Synthesis, topoisomerase I and II inhibitory activity, cytotoxicity, and structure–activity relationship study of 2-phenyl- or hydroxylated 2-phenyl-4-aryl-5H-indeno[1,2-b]pyridines

Abstract A series of novel twenty-eight rigid 2-phenyl- or hydroxylated 2-phenyl-4-aryl-5 H -indeno[1,2- b ]pyridines were synthesized and evaluated for their topoisomerase inhibitory activity as well as their cytotoxicity against several human cancer cell lines. Generally, hydroxylated compounds ( 16 – 18 , 22 – 25 , and 29 – 31 ) containing furyl or thienyl moiety at 4-position of central pyridine exhibited strong topoisomerase I and II inhibitory activity compared to positive control, camptothecin and etoposide, respectively, in low micromolar range.

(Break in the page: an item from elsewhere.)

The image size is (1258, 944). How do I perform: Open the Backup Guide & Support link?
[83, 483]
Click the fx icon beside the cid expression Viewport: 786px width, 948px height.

Structure–activity relationship study revealed that indenopyridine compounds with hydroxyl group at 2-phenyl ring in combination with furyl or thienyl moiety at 4-position are important for topoisomerase inhibition. Compounds ( 22 – 25 ) which contain hydroxyl group at meta position of the 2-phenyl ring at 2-position and furanyl or thienyl substitution at 4-position of indenopyridine, showed concrete correlations between topo I and II inhibitory activity, and cytotoxicity against evaluated human cancer cell lines.